The three-year government bond yield declined four basis points to an all-time closing low of 1.35 percent in Seoul, and the 10-year yield dropped to an unprecedented 1.67 percent, Korea Exchange prices show. The one-year swap rate slid seven basis points to 1.32 percent.

“I think the three-year yield will probably steady at current record lows,” said Kim Min Hyung, a fixed-income analyst at Mirae Asset Daewoo. “We don’t see any drastic moves until uncertainties including the Fed’s rate meeting and the U.K. vote on EU membership have cleared."
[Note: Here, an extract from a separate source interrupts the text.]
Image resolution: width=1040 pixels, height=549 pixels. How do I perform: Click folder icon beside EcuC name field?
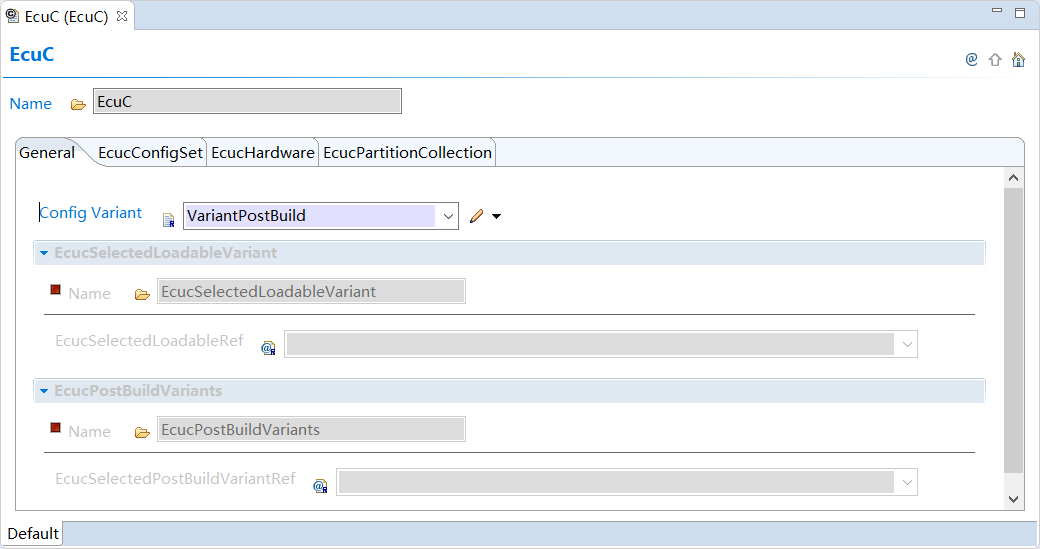78,104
For a story on South Korean bonds in the run up to the rate decision, click here.

Sentiment for emerging-market assets got a further lift on Thursday as Brent crude extended a rally above $52 a barrel to the highest level since October. A measure tracking stocks in developing nations rose for a sixth day, the longest stretch since mid-April. The Bloomberg Dollar Spot Index dropped for a third day and was at its lowest level in a month.

South Korea’s inflation will remain below the 2 percent central bank target for some time, Lee said at the briefing after the rate cut vote, which was unanimous among the seven board members. The BOK lowered its growth estimate for this year to 2.8 percent in April from 3 percent previously.

The won was volatile, swinging between gains and losses. It closed up 0.1 percent at 1,155.90 per dollar, prices from local banks compiled by Bloomberg show. It fell as much as 0.3 percent after the rate decision.
“Now that the rate decision is out, the market has shifted its focus back to external issues such as the Fed’s monetary policy," said Jeon Seung Ji, a Seoul-based currency analyst at Samsung Futures Inc. “The rate cut will likely give a limited boost to the economy and domestic consumption. There are other basic problems for average Koreans such as rising housing prices and household debt."